I've been there and felt all the same panic. Well not a multi-TB server, but I know the feeling of panic when you think you may have lost lots and lots of hard work. (The first time was in the 7th grade when my science fair project had only one copy of an Apple II 140K floppy that got a corrupted directory. My father and I spent 3 hours with a sector editor to rebuild the directory so we could access the files.)
That being said, I can't believe they had such a large server without an automated backup system in place.
I'm also surprised that they were striping across three RAIDs. Is it really that critical to keep everything on one logical volume? Would it really be that horrible to let the three RAIDs act as three separate file systems?
@accalia said:
RAID DOES NOT EQUAL A BACKUP!
It's hard to believe how many people don't understand this concept.
RAID will protect against individual drive failure, but that's about it. There's no protection against (as we saw here) RAID controller or motherboard failure. There's no protection against multiple-drive failures (some RAID topologies will protect against more than one drive at a time, but there's always a limit.) There's also no protection against malware, a software glitch/bug, a malicious user, a stupid user, or just a dumb mistake trashing your data when all the hardware is working perfectly.
It also doesn't protect against a disaster where fire, flood, tornado, earthquake, whatever trashes the entire building and physically destroys your server.
All of these are covered by a proper backup strategy (that includes off-site storage.) If Linus had a recent backup, they could've just replaced the failed motherboard and RAID card, reformat the array and restore from the backup, losing, maybe, a day's worth of work. As opposed to this scenario where they had to enlist data recovery specialists and were really lucky they didn't end up losing everything.
@anonymous234 said:
For example, instead of giving your computer direct access to your hard drives, you connect them to a different computer running a specifically designed trusted OS that offers them as a network service but does not allow any deletions, except with a 7 day waiting period or something.

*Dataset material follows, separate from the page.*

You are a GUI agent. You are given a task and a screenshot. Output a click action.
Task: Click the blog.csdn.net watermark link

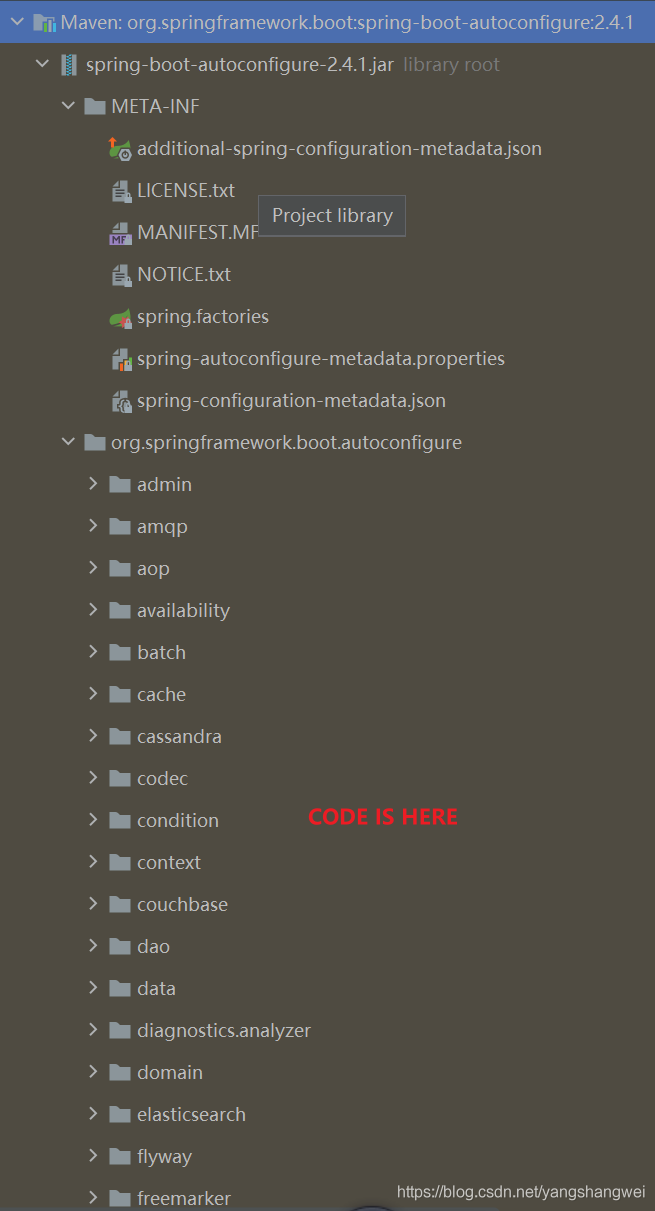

Stuff like this can lower the odds of catastrophic data loss, but it can't eliminate it. That trusted server could still fail catastrophically - its RAID controller or motherboard could die. It could get infected by malware (don't ever assume something is invulnerable). And something could delete/overwrite infrequently-accessed files such that the corruption is not discovered until after your 7 day waiting period.
Ultimately, there is no substitute for making backups, and keeping some of them off-line when they're not actively in use.